Apple and Microsoft are encroaching further onto Google’s search turf

The AI-assisted search revolution will take place primarily on the nonretail battleground, which is still dominated by Google. But Google lost share of the market last year, and Microsoft and Apple are starting to appear a little closer in Google’s rearview mirror.

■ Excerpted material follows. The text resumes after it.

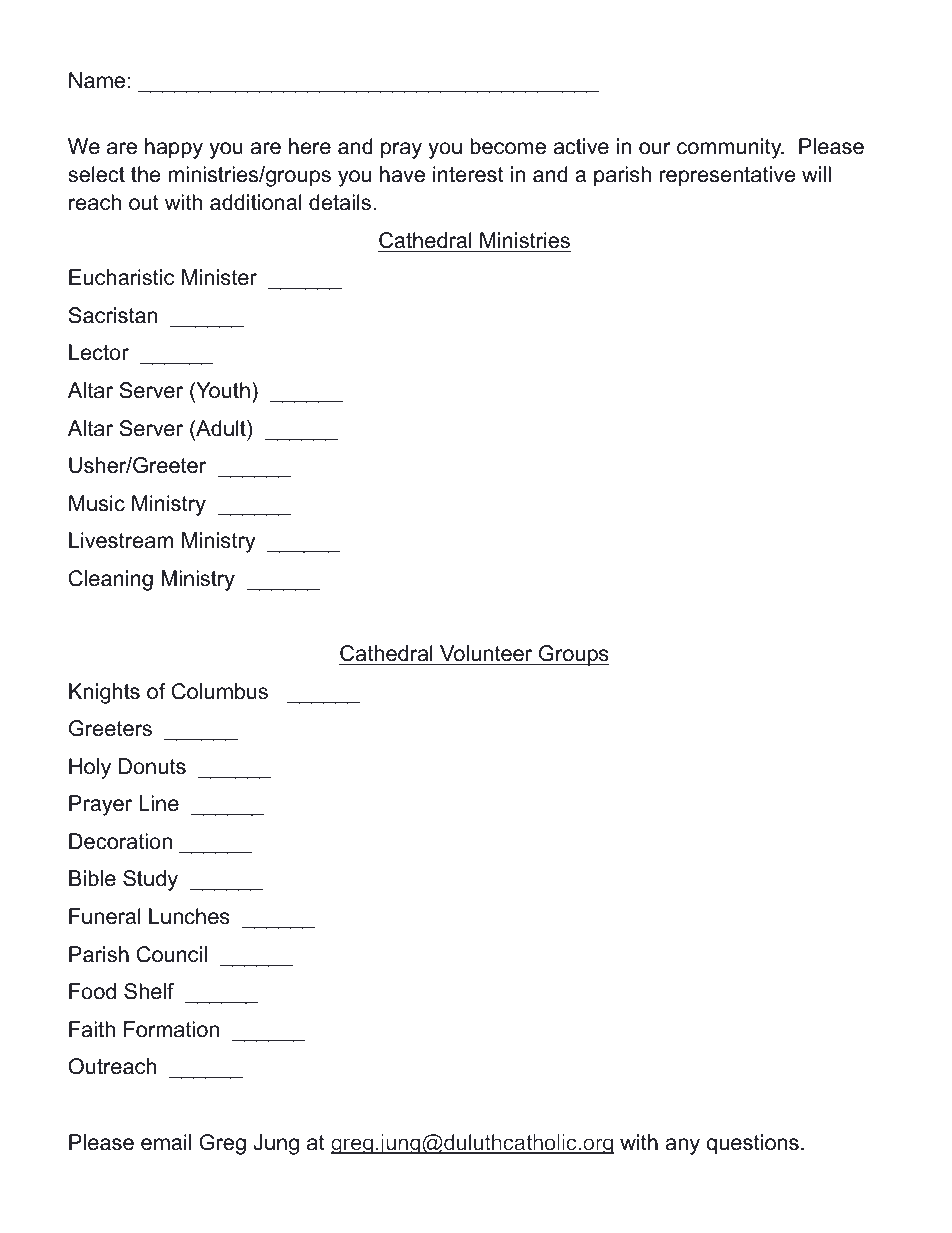 The height and width of the screenshot is (1233, 952). I want to click on Donuts, so click(152, 766).
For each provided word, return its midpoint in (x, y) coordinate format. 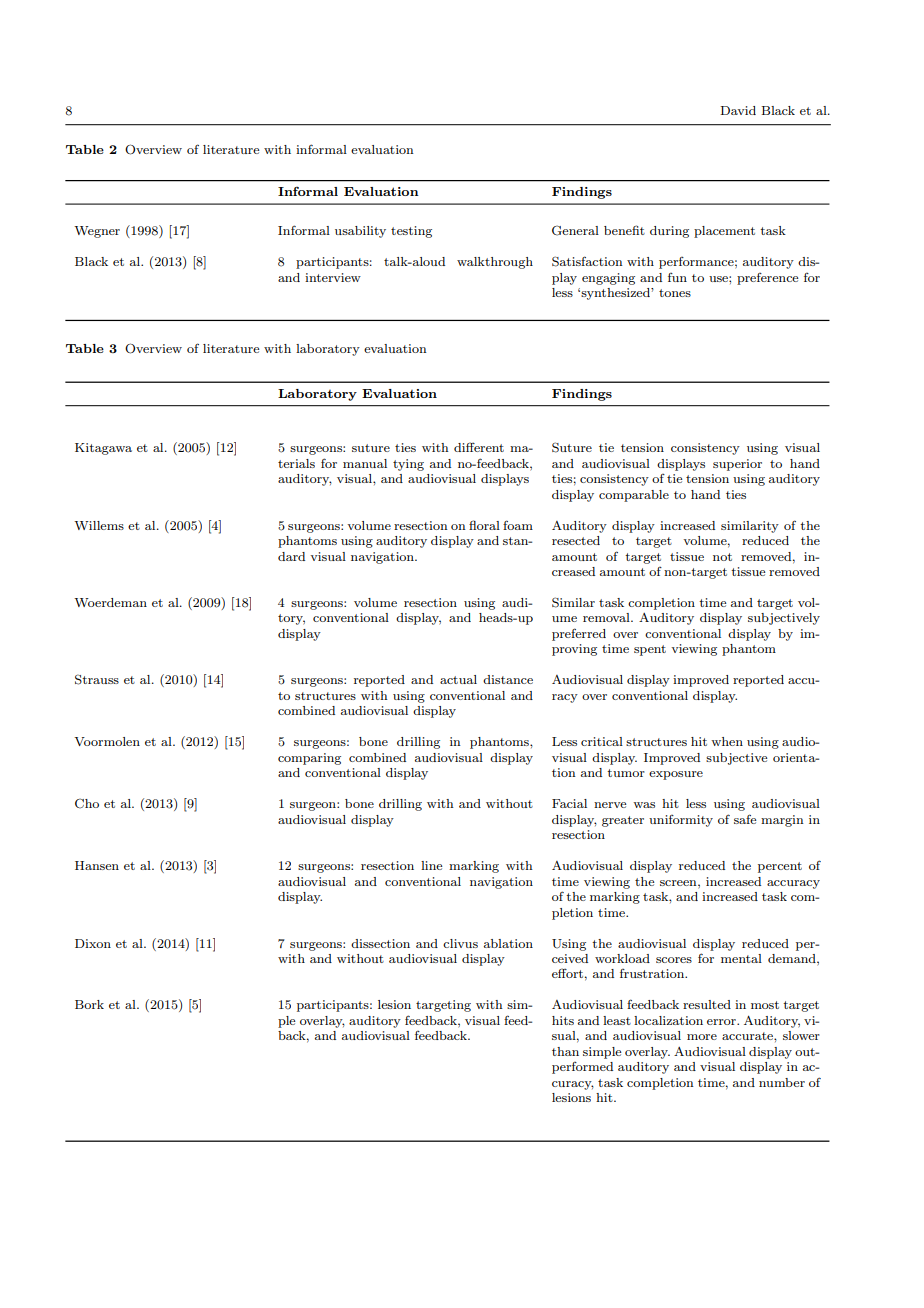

  • Microsoft’s early bet on conversational search will pay off in growth. Bing has reportedly surpassed 100 million daily active users worldwide since the introduction of the new Bing, a chatbot-style interface run off OpenAI’s GPT-4 large language model. Microsoft will grow its US search ad revenues 9.0% this year—more than three times as fast as Google. In 2024 and 2025, its search ad revenue growth will rival that of Amazon.
  • Apple’s App Store ads are an immense success. Apple’s ad revenues will top $5 billion in 2023, having nearly quadrupled over the last five years. Its own privacy changes will continue to drive healthy double-digit growth for its ads business—while making it harder for others to target iOS users and measure mobile campaign effectiveness outside of Apple-owned apps.

Despite these evolving market dynamics, Google will remain the biggest player in search for the foreseeable future. Unless, that is, someone—perhaps Samsung or Apple—disrupts the delicate balance of agreements that keeps Google as the default search engine on most smartphones and browsers.